In 1811 our subject, in company with four families, started for Upper Canada, going by boat from Maine to New York; and drove a team for Elias Moore from Elizabethtown, New Jersey, to the County of Norfolk, in this Province. There were three other teams, and he led the van through the Grand River Swamp, the first team that ever went through after the brush was cleared away. The party reached Norfolk county in July. He was engaged in farming in the township of Norwich, until 1818, when he removed with Mr. Moore to Yarmouth, then in the County of Middlesex, now Elgin, where he continued to farm until 1862, when he sold out, and the next year settled in Kincardine, where he was the means of getting the first salt well under way. Latterly he has done little more than work his garden, simply for exercise and health. He was mayor in 1875, and made an excellent chief magistrate.

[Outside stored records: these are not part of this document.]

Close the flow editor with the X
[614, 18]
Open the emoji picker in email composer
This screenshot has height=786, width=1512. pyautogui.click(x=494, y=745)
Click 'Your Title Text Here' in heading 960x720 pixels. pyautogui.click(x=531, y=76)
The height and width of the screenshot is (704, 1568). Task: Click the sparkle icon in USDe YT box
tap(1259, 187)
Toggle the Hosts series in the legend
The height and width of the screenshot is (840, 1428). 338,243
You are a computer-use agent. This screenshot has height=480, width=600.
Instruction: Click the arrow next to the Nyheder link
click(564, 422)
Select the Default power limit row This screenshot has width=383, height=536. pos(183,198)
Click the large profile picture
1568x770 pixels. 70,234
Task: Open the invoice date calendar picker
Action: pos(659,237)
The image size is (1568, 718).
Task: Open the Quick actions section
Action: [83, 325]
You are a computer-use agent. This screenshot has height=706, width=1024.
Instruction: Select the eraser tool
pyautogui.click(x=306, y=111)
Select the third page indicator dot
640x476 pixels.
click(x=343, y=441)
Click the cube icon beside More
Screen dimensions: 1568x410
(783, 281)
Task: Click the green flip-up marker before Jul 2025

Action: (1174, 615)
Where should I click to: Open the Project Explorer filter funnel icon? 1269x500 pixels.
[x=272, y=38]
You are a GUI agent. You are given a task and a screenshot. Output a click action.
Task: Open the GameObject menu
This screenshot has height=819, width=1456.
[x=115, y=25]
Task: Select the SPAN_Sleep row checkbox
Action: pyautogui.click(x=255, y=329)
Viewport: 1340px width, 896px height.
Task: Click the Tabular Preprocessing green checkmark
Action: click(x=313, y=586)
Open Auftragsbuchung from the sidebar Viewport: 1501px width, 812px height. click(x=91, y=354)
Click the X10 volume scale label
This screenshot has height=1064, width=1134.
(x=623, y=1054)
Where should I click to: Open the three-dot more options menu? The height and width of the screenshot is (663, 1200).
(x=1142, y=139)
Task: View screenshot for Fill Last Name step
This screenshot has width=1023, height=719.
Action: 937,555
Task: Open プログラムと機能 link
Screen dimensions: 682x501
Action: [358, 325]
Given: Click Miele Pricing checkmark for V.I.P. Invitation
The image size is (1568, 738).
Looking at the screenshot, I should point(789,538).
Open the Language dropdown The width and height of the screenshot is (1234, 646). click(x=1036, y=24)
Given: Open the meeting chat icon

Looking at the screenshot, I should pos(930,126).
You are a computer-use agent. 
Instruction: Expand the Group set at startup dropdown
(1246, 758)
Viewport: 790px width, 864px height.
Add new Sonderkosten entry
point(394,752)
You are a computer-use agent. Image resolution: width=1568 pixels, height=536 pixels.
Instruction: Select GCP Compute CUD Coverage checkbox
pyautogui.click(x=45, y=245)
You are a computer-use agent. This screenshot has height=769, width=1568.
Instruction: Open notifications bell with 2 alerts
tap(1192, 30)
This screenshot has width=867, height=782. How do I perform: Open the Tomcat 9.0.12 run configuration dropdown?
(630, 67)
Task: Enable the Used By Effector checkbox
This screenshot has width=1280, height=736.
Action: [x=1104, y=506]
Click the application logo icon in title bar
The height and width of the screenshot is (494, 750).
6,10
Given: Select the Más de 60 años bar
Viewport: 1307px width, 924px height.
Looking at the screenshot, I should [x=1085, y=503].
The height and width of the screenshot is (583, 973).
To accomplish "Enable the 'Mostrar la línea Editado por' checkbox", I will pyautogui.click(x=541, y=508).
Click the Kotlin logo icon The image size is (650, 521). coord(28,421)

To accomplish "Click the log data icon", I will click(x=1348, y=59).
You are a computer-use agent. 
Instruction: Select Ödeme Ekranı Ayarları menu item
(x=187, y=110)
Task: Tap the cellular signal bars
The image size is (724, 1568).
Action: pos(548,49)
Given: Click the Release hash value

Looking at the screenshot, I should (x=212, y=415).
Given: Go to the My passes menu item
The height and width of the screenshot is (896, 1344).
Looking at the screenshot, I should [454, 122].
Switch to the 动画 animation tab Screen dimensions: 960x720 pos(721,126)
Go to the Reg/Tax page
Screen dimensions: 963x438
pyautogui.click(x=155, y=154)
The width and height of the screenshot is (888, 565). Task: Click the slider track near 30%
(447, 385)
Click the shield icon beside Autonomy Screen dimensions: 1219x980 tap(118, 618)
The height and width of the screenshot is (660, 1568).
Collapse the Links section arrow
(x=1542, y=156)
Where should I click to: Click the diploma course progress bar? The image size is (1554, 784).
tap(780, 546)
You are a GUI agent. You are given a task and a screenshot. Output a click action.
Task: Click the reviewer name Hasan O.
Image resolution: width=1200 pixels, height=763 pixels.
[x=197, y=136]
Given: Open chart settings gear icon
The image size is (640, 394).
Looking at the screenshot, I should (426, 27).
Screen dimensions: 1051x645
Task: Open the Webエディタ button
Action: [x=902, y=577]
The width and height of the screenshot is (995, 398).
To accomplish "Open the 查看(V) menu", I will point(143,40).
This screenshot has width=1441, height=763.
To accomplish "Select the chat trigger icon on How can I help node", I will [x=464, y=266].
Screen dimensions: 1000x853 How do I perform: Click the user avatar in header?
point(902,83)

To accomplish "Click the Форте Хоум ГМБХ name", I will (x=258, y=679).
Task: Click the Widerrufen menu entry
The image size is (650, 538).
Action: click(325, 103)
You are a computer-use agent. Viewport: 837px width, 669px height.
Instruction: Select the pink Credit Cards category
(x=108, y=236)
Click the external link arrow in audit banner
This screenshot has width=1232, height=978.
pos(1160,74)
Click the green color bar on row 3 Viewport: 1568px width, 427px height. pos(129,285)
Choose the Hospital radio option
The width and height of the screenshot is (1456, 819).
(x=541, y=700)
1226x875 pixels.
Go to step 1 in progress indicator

Mr. Brown is a Baptist in religious belief, and was for many years a member of such church; but on settling in Kincardine, there being then no organization here of that name, he joined the English church. He is much esteemed for his exemplary christian character, and his good qualities as a citizen.
May 19, 1829, he married Miss Lydia Carpenter Kipp, a native of New York State, and of eight children, resulting from this union, only five, all sons, are now living. John K., the eldest son, is a banker at Jackson, Minnesota; James Hiram is in California; George Fox is in a store at Honeoye Falls, N. Y.; William Penn is a lawyer in Kincardine (sketched on another page), and Granville is a physician in New York city.
Though past his four score years, Mr. Brown stands erect, is active for a man of that age, and has a wonderful grasp of memory. His conversation in regard to pioneer life in Canada, and indeed regarding all his early experiences, hardships and adventures, is decidedly entertaining. No man in Kincardine is held in higher esteem.